CASTELFIORENTINO (Fi). Benozzo Gozzoli e Cosimo Rosselli nelle terre di Castelfiorentino. Pittura devozionale in Valdelsa.

La mostra «Benozzo Gozzoli e Cosimo Rosselli nelle terre di Castelfiorentino. Pittura devozionale in Valdelsa» a cura di Serena Nocentini e Anna Padoa Rizzo, apertasi il primo maggio (sino al 31 luglio) nel Be.Go. Museo Benozzo Gozzoli rientra nell’ambito dell’iniziativa «La città degli Uffizi», voluta da Antonio Natali per promuovere realtà museali «minori» attraverso il prestito di opere conservate nei depositi degli Uffizi.

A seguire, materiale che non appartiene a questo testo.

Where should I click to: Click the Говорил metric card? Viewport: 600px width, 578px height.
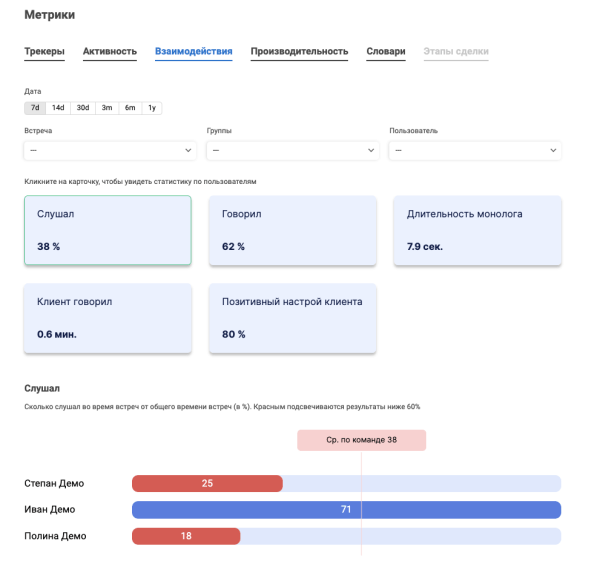pos(292,230)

Nel nuovo museo dedicato al pittore sono conservati i tabernacoli con la «Visitazione» e la «Madonna della Tosse» affrescati da Benozzo Gozzoli fra il 1484 e il 1491, attorno ai quali ruotano le 14 opere esposte, dalla tavola del Beato Angelico, proveniente dai Musei Vaticani, ai dipinti di Cosimo Rosselli e di Benozzo Gozzoli da Assisi, Vicchio e Città di Castello, insieme ad altri meno noti ma di notevole interesse: pale appartenenti a oratori e pievi, e dipinti conservati nei musei della Valdelsa senese, commissionate da conventi fondati da importanti ordini religiosi, confraternite locali, piccole comunità di devoti e famiglie facoltose.

Tra queste le opere eseguite da Benozzo dopo il 1463, quando si trasferisce da Firenze (dove era scoppiata la peste) a San Gimignano.
Varie le iniziative di valorizzazione del patrimonio artistico e paesaggistico.